After the supernova, anything left of the star is squashed and compacted into an incredibly small, dense object. This is the black hole. Once a black hole has formed, it grows by pulling in gas, dust, stars, and even other black holes around it. Over time, super-massive black holes can develop. We think that most large galaxies have a super-massive black hole in their centres. In 2015, scientists first detected gravitational waves. These ripples in space-time were caused by two black holes colliding and shaking the Universe.
Close to a black hole, its gravity is so strong that nothing can get away, not even light. This is why we cannot see into a black hole - because they do not reflect or emit light. We also can't study them using radio waves or microwaves because these are also types of light. The distance at which light cannot escape from a black hole is known as its event horizon. In 2019, astronomers got the first image of the event horizon of a black hole in the centre of Messier 87.

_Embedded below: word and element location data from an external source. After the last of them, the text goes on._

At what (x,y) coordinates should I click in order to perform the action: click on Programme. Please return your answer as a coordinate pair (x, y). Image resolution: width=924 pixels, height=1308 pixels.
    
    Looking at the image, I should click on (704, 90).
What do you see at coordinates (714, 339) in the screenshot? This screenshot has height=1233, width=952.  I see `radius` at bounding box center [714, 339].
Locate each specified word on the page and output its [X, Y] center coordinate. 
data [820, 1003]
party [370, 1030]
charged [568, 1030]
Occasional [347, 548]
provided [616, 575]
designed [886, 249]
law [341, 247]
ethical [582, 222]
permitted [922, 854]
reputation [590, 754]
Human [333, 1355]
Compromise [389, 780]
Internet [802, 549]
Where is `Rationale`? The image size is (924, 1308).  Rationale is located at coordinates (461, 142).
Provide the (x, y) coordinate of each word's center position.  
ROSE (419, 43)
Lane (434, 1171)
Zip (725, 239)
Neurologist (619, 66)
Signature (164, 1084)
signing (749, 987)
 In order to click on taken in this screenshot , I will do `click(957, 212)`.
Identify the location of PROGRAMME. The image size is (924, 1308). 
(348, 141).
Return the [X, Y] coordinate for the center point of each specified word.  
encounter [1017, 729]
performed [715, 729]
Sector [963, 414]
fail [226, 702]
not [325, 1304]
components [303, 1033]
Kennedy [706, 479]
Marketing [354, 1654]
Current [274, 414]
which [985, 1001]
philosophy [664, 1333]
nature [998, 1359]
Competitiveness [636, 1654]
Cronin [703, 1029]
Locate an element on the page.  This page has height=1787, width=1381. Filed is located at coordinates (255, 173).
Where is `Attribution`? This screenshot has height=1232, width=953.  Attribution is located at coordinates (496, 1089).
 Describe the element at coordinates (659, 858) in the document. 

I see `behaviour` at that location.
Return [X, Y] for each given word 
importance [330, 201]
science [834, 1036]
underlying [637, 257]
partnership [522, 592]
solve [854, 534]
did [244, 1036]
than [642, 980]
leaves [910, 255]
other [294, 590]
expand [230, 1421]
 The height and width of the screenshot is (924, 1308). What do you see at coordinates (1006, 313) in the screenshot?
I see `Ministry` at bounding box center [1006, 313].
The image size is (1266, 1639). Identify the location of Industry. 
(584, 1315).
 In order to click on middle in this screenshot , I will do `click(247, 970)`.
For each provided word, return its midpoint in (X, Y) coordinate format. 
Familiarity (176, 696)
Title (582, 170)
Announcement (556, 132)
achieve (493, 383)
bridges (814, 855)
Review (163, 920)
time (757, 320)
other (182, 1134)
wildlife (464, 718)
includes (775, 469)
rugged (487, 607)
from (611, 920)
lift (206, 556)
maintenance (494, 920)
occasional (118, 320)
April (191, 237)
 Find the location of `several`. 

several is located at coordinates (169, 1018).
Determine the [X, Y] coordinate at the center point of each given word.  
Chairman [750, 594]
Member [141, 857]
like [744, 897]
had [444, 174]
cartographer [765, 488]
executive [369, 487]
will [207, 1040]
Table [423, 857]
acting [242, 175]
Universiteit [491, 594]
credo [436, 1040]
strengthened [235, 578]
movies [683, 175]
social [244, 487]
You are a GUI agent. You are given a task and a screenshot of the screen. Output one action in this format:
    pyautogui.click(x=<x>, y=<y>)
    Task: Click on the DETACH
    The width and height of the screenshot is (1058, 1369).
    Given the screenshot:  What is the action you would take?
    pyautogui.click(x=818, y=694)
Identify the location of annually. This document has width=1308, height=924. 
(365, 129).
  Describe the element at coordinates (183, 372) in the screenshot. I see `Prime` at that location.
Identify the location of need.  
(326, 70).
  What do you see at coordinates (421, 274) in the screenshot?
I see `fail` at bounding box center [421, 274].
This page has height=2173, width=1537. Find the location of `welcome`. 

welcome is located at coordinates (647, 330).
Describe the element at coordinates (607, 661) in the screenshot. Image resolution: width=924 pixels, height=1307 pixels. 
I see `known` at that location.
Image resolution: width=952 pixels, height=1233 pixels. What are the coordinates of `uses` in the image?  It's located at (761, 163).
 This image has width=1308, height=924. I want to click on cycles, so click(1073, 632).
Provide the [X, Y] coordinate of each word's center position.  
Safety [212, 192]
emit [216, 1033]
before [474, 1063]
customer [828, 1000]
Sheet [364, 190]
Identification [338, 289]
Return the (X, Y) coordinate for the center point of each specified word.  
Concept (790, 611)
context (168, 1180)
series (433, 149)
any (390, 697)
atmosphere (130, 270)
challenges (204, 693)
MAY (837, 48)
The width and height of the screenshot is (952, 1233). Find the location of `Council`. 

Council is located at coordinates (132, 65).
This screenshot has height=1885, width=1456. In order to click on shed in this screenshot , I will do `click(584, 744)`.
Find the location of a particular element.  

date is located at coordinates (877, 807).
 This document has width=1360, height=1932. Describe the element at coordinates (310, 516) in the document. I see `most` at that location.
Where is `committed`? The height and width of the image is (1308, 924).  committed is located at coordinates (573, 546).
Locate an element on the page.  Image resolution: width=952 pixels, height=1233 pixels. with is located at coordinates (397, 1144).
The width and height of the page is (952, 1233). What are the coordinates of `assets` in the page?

However, it is possible to see the effects of a black hole. The gravity of a black hole is strong enough to pulls on the stars and material far around it. Gas, dust and other stars close to a black hole can be sucked in by gravity - a bit like water going down a plughole. As material swirls around the black hole it crashes into each other, producing heat and light. This light is far enough away from the black hole to escape so that we can see the activity.
We can also find black holes using something called gravitational lensing. Black holes are so massive their gravity distorts and bends the light from distant galaxies. Gravitational lensing can smear light from galaxies into ring shapes, or even produce more than one image of the same object!